Pictured, in order of their presidencies, are the 37th to the 44th (years in office and comments) enjoying bicycles at some time in their lives: Richard Milhous Nixon (1969-1974, family outing in D.C.), Gerald Rudolph Ford (1974-1977, as a child), James Earl Carter, Jr. (1977-1981), Ronald Wilson Reagan (1981-1989, tandem actor), George Herbert Walker Bush (1989-1993, while visiting Beijing), William Jefferson Clinton (1993-2001, receiving a bike from Lance Armstrong), George Walker Bush (2001-2009, mountain biking during countless Texas vacations), Barack Hussein Obama (2009-present, during a recent vacation on Martha’s Vineyard). [All images repeated from internet sources; click to enlarge.]
Enough about political leaders. How about the late Soichiro Honda, founder and president of Honda Motor Company? To Labann’s knowledge, he’s the only modern automotive CEO to establish a career by working on bicycles in his father’s shop. Honda, shown with a bike upon which he slapped a motor, was also the first Japanese maker to assemble cars in the United States. Ford built where he sold, too, successfully. This year, the most popular vehicle in America of any type is the fuel efficient Honda Accord LX sedan. Can identify with Honda’s curious policy of waigaya, loosely translated as “blah blah blah” or "brainstorming", which solicits commentary from everyone involved so as to explore all possibilities for quality improvements. It’s precisely the invitation to dialog that Bike&Chain was built upon.

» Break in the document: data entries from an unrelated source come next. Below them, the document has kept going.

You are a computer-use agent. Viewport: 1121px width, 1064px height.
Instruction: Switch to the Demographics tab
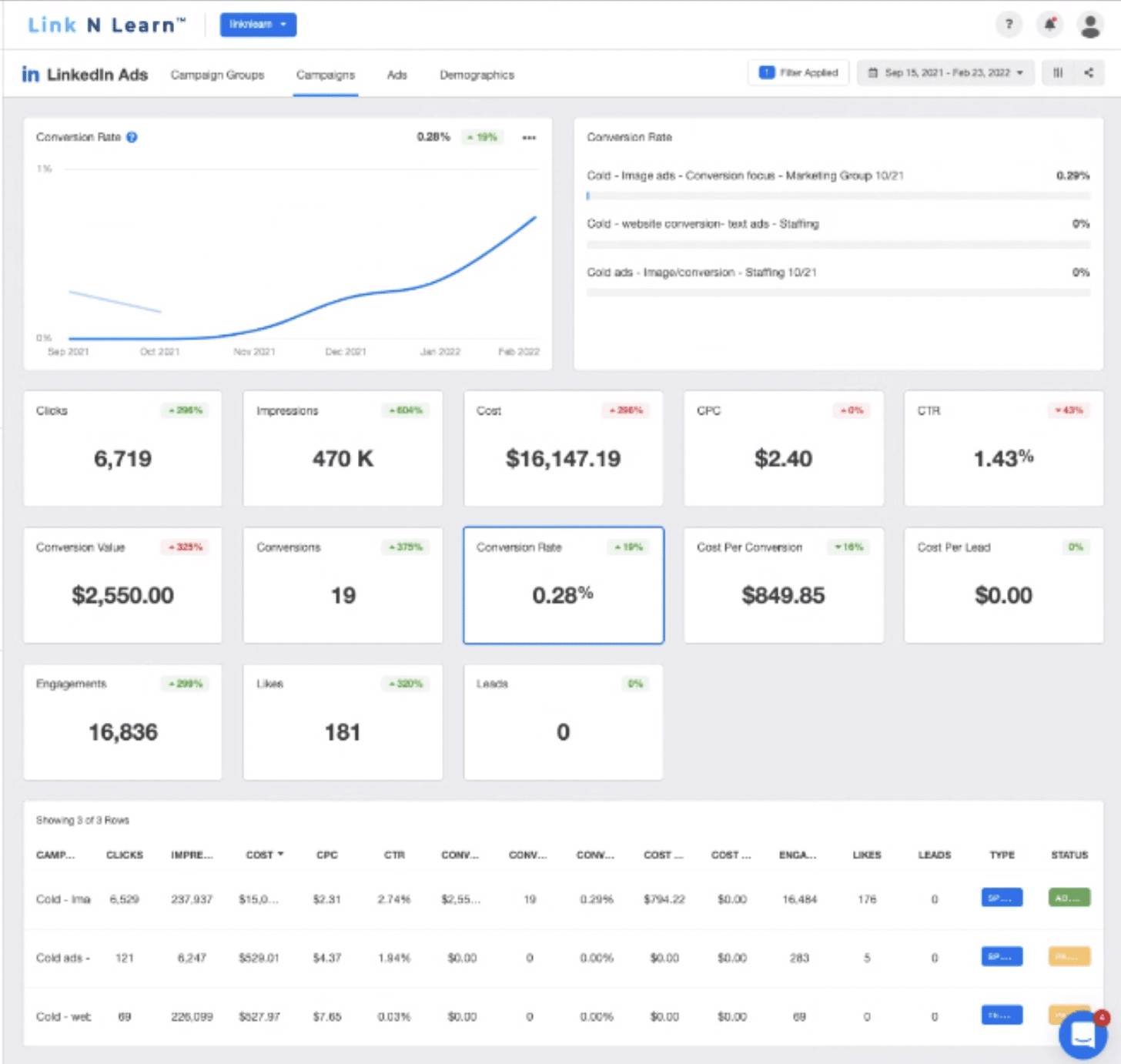click(x=477, y=75)
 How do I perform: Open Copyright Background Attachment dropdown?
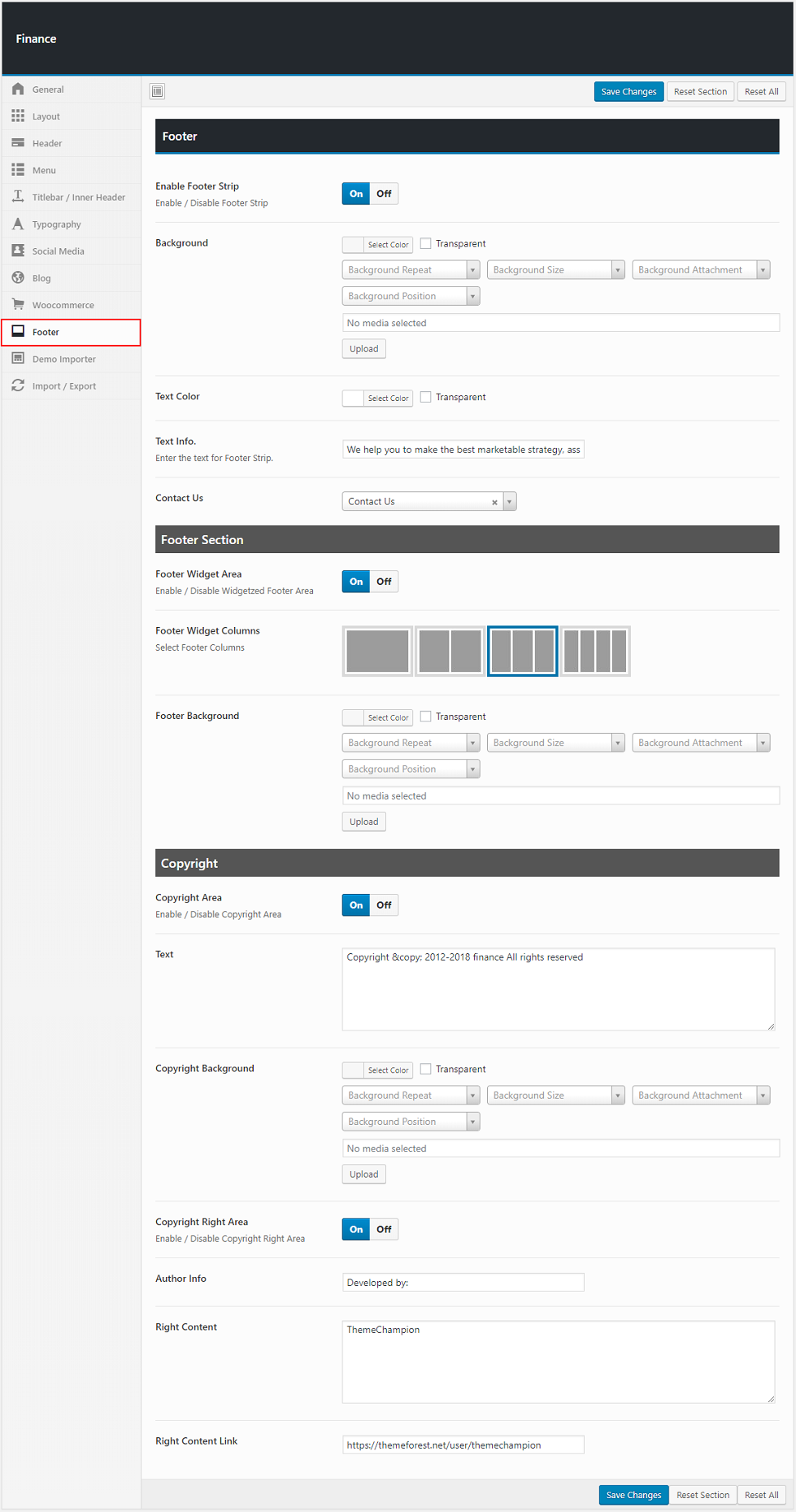click(700, 1096)
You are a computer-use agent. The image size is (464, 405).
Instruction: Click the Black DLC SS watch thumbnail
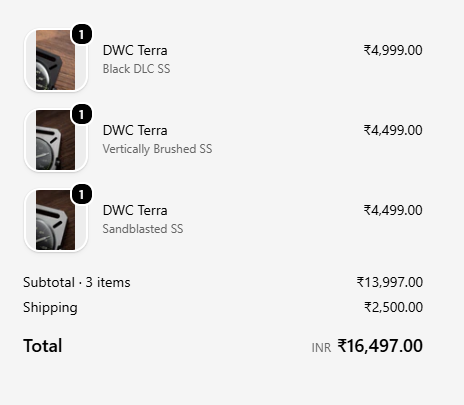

It’s unfinished logic was supposed to draw readers own comments, rather than simply disengage. Different shards of reason wind up in individuals. The collective unconscious requires billions of viewpoints to exist and sustain itself. It's akin to biodiversity, where all pieces of an ecosystem are necessary as long as they stay in balance. How they know, what they feel, why feeling surpasses knowing for most humans are all intrinsic to the B&C experience. Was intended to be participatory, reaching out singly to stimulate responding publicly, and set up so readers could access at any point and still become immersed, with arc but no causality, unlike most linear narratives. Might be confrontational when an author eager for conversation suggests reading a big damn experimental book. Although many influences shape progress, only your own position and what you made of it matters in the end. Only then will anybody realize it has the smallest merit, if only an ancient signpost stuck at an intersection pointing to a destination that no longer exists.
Commitment goads action. Indecision yields mediocrity. Does perpetually conflicted negate advancement? No. All action occurs before results can be evaluated. Struggles writhe around indeterminate possibilities. Inaction can impact just as much as action. History determines results and provokes change, not participants or presidents whose job is only to choose and do. You prevent through planning, though proactive planners seldom consider all contingencies. Only artists concern themselves with rare imagination and remote chances. Heads of state just inherit situations and suggest directions. Blame ambitious demagogues in Congress for unintended consequences of badly written laws.